**WRITTEN PROBLEM:** Copy the records from the start through the line containing "pos(623,110)", both ends included, with the requests kept as they are and every coordinate in the answers shifted up by 117.
........
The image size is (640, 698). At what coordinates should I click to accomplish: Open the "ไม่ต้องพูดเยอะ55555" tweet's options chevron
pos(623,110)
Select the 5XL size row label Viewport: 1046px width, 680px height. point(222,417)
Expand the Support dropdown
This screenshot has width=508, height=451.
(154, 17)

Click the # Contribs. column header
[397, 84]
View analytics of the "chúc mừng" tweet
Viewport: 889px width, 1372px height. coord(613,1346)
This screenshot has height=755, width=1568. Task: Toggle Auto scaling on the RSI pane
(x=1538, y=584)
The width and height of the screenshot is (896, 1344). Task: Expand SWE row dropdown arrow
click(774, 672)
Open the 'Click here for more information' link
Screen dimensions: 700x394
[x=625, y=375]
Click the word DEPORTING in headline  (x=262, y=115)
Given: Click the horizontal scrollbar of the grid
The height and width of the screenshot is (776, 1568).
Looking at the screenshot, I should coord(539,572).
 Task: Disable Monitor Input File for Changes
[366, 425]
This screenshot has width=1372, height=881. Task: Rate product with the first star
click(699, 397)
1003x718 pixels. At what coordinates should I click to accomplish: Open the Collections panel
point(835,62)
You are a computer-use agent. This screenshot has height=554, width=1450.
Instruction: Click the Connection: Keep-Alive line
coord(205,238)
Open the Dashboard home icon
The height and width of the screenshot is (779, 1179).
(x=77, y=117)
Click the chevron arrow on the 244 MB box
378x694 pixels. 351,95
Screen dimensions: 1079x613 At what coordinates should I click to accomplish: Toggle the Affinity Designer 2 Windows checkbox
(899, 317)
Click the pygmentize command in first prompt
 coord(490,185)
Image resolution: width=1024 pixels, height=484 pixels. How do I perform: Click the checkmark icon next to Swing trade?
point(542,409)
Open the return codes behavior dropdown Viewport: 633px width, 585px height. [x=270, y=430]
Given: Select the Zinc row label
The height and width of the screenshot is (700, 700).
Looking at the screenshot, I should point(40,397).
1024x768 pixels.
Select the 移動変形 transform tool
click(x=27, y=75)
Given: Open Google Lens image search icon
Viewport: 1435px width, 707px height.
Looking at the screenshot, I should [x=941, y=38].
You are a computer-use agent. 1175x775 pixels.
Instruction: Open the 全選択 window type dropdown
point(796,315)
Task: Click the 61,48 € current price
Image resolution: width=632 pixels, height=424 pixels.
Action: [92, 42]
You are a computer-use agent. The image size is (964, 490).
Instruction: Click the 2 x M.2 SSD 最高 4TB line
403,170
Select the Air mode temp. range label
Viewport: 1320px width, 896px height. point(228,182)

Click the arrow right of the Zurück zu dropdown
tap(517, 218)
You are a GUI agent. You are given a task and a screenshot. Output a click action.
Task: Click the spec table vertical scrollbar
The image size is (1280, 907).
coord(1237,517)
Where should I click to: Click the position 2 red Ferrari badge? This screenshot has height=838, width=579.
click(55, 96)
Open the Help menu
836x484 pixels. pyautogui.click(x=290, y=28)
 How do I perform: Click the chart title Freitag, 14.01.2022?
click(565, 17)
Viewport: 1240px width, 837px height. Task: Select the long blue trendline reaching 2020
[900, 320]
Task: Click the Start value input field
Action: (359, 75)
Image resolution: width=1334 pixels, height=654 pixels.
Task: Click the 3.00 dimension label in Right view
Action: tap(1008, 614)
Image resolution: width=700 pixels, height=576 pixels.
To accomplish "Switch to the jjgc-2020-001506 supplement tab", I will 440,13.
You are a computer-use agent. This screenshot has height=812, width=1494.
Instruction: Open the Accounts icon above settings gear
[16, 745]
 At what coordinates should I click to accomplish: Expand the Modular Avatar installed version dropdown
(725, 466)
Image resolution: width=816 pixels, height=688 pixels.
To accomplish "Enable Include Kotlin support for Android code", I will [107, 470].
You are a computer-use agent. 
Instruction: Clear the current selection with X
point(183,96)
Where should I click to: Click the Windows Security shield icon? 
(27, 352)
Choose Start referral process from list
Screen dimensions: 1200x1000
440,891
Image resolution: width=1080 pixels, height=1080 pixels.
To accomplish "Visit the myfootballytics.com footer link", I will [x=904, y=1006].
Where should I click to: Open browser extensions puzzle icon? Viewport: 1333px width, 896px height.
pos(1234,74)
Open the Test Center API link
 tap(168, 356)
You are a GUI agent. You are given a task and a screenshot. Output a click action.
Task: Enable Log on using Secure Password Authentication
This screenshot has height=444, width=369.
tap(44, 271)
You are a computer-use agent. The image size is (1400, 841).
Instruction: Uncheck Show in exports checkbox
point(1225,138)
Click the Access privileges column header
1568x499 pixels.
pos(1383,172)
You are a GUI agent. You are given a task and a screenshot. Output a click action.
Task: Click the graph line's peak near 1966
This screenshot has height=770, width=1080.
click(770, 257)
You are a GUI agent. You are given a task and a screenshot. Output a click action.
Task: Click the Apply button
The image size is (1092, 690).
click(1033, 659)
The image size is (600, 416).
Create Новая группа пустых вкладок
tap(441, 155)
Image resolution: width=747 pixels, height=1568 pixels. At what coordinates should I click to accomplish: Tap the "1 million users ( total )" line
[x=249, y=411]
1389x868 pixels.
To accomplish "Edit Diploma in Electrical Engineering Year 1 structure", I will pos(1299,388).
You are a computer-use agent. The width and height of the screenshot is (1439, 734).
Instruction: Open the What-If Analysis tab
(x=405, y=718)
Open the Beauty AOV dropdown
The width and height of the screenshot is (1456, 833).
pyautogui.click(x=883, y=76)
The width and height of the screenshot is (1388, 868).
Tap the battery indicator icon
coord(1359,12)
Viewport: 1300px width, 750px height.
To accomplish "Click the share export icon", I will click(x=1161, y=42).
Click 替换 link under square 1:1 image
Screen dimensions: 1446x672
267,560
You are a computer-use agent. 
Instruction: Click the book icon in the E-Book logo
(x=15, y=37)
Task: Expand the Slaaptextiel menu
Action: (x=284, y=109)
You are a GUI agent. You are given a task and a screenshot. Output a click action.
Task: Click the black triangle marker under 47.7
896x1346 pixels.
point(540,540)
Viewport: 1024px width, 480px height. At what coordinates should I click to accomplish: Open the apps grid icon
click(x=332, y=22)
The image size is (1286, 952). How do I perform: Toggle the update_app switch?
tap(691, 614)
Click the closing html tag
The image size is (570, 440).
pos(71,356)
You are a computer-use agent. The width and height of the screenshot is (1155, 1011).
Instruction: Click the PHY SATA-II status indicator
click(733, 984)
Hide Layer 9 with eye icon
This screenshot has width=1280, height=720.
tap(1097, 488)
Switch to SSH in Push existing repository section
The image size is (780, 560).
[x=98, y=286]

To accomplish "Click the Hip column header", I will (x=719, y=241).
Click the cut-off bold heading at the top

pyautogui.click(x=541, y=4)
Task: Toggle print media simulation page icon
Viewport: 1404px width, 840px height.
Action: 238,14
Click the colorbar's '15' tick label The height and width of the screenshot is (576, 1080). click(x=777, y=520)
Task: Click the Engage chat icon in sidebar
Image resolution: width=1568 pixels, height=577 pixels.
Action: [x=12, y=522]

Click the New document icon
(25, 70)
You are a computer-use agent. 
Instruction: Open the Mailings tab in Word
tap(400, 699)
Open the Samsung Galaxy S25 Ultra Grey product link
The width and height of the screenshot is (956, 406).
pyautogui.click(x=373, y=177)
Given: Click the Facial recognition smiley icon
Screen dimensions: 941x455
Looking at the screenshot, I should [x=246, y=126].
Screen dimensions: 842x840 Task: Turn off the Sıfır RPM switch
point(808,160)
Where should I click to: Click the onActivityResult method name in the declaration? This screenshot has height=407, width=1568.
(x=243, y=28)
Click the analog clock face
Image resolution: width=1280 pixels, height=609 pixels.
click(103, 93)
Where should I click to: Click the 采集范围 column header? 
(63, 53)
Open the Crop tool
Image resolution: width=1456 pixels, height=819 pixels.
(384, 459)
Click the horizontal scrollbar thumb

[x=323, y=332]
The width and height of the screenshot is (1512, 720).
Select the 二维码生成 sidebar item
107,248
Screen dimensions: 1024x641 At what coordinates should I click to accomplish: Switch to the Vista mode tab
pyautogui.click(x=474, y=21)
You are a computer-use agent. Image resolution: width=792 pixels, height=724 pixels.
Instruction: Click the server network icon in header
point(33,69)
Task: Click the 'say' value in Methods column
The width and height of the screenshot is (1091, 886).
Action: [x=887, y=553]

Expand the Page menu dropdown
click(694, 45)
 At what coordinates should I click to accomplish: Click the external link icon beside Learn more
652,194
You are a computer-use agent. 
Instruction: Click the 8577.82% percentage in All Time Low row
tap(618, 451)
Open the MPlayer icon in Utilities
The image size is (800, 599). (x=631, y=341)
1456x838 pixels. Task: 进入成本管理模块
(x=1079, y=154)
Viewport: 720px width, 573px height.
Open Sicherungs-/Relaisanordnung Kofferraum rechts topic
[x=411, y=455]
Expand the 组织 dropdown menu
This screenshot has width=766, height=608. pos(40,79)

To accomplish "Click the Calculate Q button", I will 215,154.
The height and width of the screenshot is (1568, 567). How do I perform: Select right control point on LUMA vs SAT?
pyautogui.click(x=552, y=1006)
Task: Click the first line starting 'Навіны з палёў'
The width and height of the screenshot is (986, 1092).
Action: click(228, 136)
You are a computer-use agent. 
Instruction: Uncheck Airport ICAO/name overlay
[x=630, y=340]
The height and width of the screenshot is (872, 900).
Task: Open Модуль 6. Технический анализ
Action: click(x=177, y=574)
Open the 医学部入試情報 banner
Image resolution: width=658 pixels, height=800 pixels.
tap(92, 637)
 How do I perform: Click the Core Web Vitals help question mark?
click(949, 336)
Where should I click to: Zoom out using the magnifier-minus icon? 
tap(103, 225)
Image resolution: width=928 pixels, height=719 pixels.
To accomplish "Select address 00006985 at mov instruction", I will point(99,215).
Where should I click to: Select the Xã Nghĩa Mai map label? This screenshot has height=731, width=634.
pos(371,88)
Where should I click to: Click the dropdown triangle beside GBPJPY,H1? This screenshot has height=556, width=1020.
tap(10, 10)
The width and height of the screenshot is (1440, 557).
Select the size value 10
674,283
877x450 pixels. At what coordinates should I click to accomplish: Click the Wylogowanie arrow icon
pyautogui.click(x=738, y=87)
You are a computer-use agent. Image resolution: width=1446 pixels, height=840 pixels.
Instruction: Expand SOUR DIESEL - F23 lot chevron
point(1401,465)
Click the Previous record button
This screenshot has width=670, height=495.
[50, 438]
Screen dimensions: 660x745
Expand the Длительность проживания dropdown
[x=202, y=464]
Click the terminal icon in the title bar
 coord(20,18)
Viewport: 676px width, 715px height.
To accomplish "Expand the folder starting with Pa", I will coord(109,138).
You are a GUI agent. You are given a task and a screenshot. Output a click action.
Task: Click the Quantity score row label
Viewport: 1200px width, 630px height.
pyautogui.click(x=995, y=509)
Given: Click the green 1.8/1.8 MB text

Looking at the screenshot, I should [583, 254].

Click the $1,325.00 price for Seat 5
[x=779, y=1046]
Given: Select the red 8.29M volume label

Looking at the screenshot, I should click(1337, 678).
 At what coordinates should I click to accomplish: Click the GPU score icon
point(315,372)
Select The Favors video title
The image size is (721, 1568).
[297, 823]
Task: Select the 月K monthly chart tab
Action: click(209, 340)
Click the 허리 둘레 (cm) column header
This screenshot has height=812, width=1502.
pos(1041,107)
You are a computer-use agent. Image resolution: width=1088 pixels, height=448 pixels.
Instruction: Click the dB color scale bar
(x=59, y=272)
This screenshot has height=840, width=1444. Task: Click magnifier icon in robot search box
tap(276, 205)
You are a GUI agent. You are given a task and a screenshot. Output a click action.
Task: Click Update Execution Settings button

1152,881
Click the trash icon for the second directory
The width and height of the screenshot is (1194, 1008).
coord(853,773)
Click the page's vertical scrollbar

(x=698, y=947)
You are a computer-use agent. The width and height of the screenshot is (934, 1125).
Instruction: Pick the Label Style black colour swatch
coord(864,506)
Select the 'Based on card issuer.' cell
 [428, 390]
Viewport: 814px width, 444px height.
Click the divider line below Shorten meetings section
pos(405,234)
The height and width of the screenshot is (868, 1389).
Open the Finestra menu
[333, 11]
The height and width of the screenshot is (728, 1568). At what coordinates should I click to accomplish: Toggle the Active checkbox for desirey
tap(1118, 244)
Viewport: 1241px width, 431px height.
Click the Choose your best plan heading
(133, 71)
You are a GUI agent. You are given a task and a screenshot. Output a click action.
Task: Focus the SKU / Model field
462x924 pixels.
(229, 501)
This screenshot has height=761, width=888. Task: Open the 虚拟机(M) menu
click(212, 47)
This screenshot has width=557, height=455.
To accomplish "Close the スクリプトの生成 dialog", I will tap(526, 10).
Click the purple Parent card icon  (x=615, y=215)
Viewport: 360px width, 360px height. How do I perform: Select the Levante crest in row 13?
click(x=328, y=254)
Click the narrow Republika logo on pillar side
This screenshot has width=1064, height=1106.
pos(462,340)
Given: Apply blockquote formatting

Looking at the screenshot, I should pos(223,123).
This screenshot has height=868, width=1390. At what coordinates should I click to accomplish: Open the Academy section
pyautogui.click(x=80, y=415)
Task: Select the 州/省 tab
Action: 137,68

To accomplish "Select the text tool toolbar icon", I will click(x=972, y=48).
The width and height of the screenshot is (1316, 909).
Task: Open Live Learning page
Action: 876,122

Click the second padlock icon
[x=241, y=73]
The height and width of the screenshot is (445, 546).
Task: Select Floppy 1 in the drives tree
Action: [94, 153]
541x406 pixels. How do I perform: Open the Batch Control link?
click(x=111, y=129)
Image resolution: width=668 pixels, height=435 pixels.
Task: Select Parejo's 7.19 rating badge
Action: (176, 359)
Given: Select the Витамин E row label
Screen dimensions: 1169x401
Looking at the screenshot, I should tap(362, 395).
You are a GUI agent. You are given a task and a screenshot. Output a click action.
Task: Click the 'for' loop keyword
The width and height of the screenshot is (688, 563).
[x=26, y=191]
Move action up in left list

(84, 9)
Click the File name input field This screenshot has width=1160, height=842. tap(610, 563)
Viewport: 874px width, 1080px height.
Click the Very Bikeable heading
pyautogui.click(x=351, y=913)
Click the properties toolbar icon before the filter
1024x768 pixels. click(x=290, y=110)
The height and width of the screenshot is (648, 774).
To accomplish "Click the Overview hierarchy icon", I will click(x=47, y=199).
........
**TASK ANSWER:**
The image size is (640, 698). At what coordinates should I click to accomplish: Open the "ไม่ต้องพูดเยอะ55555" tweet's options chevron
pos(740,227)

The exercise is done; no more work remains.